■ **ASSIGNMENT**
Could you give the listing again exactly, without its pictures?
_ _ _
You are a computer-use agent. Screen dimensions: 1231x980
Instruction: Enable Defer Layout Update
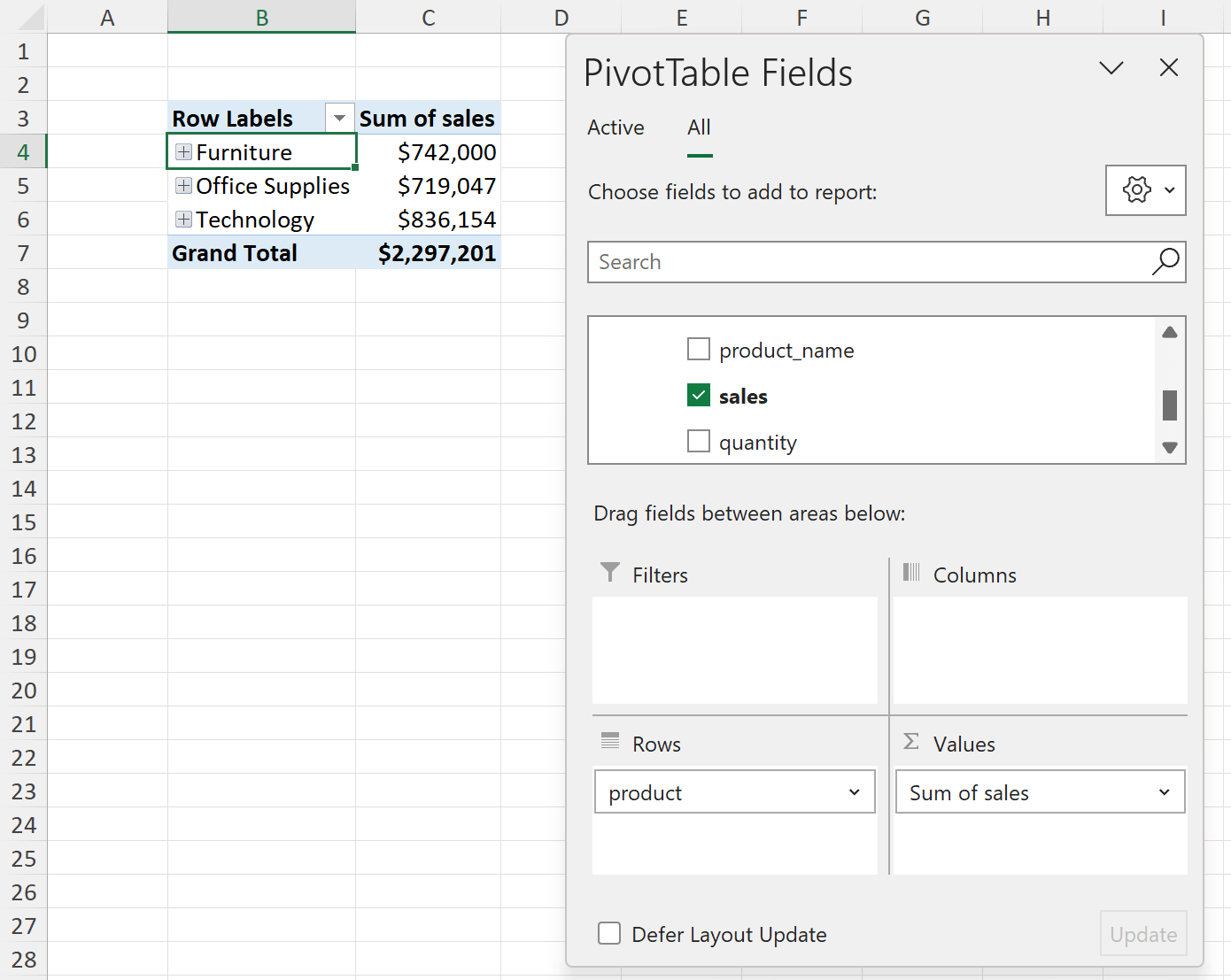[609, 933]
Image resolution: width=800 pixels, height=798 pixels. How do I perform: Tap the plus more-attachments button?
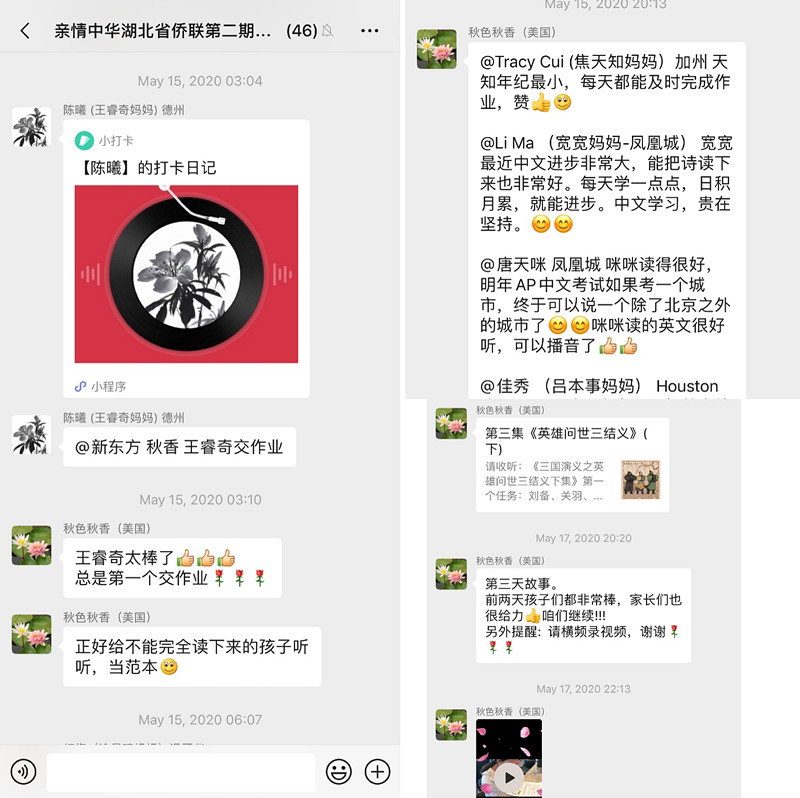point(378,771)
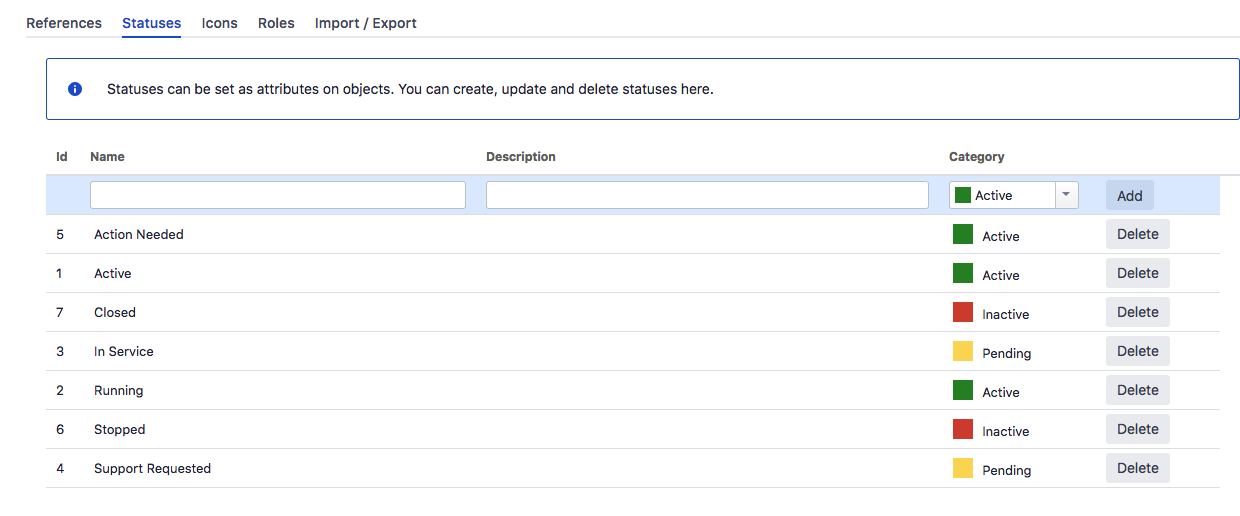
_ _ _
■ **ANSWER SECTION**
You are a computer-use agent. Screen dimensions: 1231x980
Instruction: Enable Defer Layout Update
[609, 933]
Image resolution: width=800 pixels, height=798 pixels. How do I perform: Tap the plus more-attachments button?
point(378,771)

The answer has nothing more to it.